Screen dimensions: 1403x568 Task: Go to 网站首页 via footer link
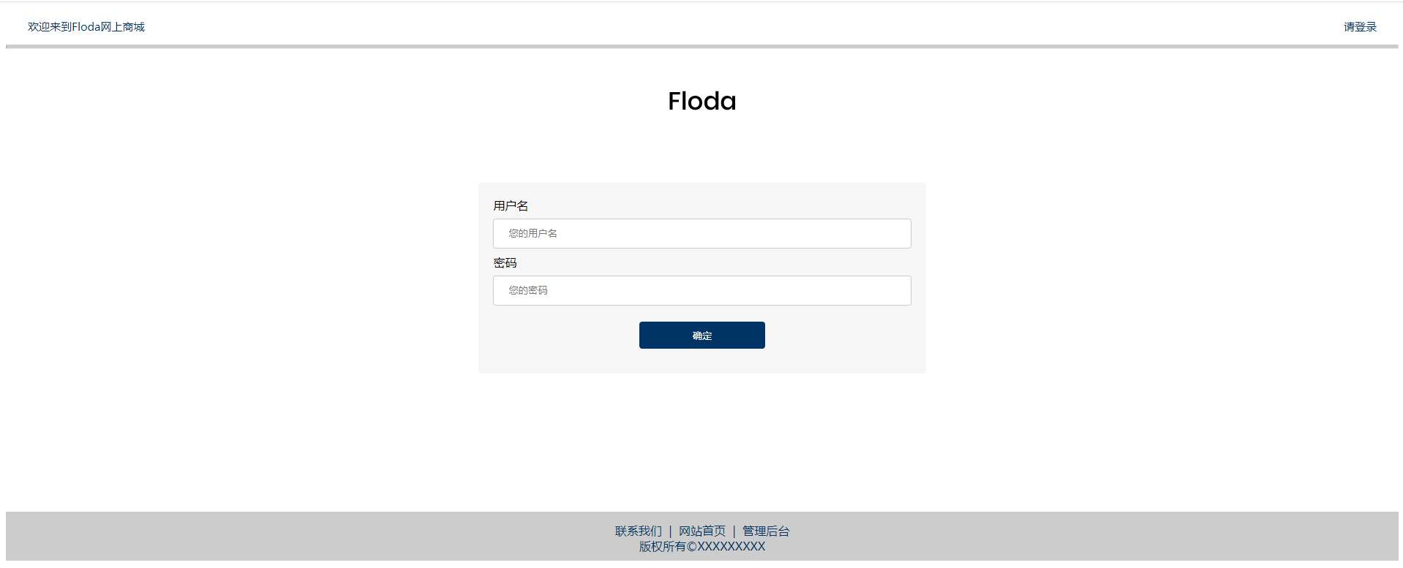coord(702,531)
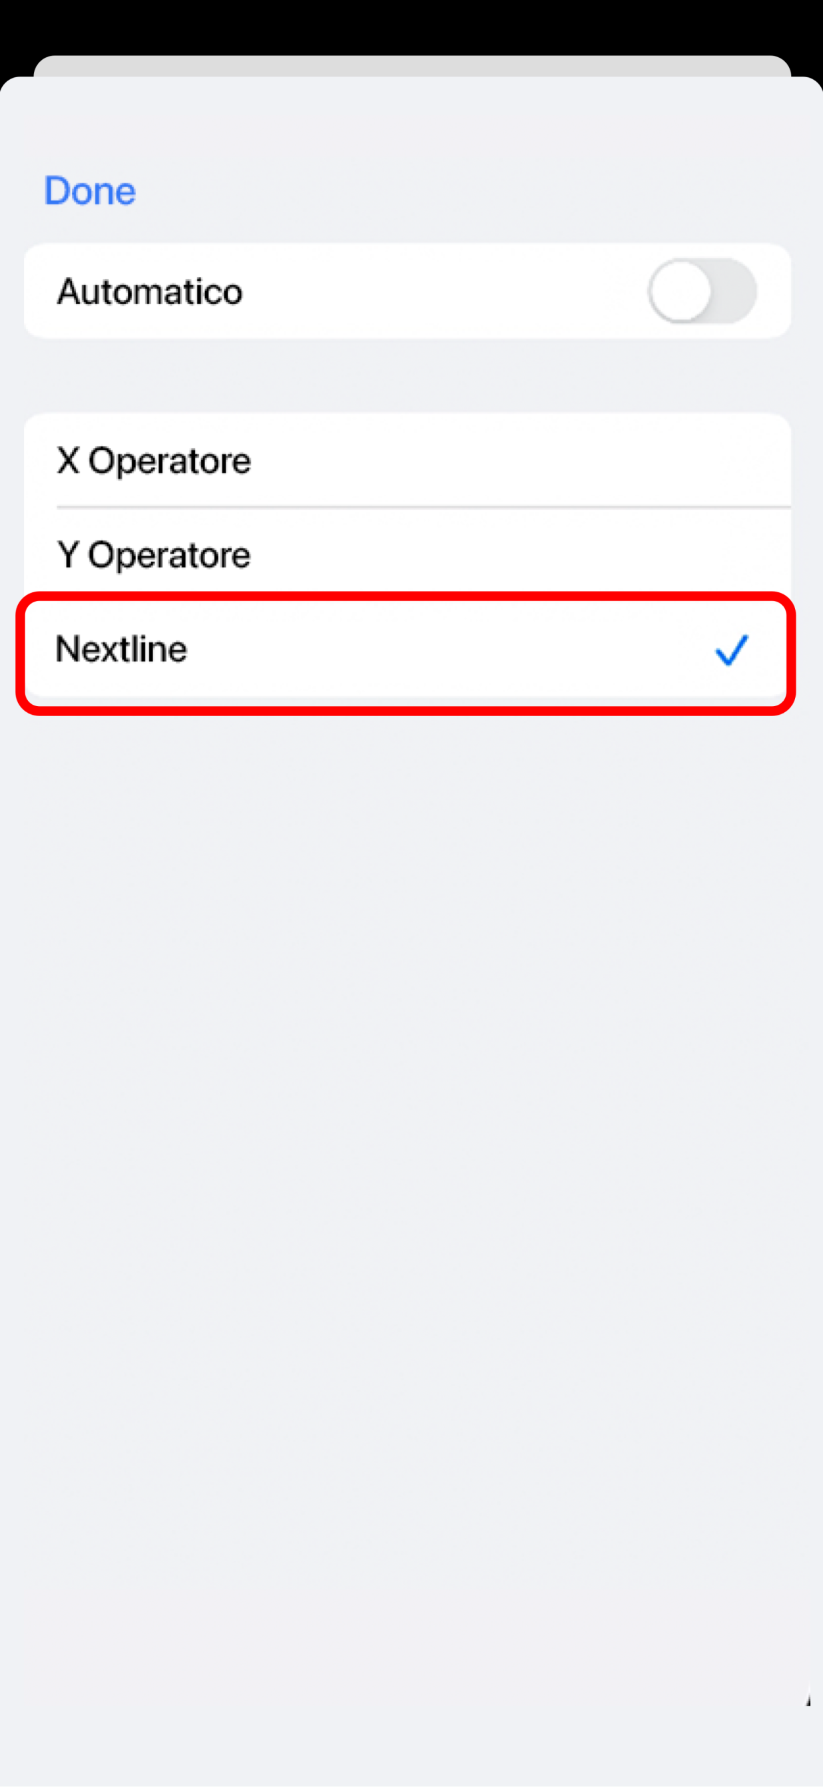
Task: Tap the X Operatore text label
Action: pos(153,461)
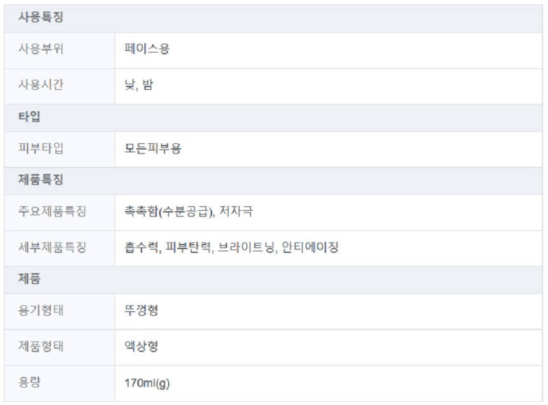Click the 페이스용 value text

(x=147, y=48)
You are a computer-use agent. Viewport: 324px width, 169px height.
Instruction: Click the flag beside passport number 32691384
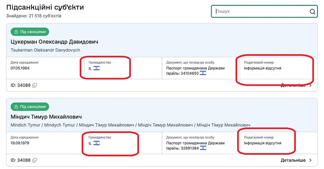[x=203, y=148]
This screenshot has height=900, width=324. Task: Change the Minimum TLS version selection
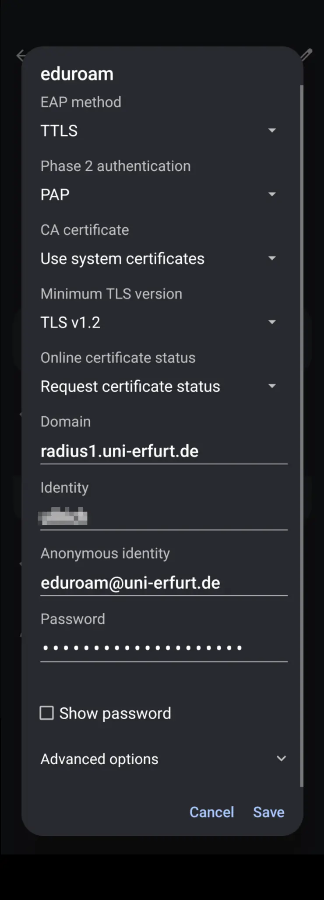(272, 322)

**PROBLEM REQUIREMENTS**
Give all the records again, exactly, without images.

**ANSWER BOX**
Screen dimensions: 1403x568 Task: Go to 网站首页 via footer link
coord(702,531)
Task: Tap the X Operatore text label
Action: pos(153,461)
Click the 페이스용 value text

(x=147, y=48)
You are a computer-use agent. Viewport: 324px width, 169px height.
Instruction: Click the flag beside passport number 32691384
[x=203, y=148]
This screenshot has height=900, width=324. Task: Change the Minimum TLS version selection
(272, 322)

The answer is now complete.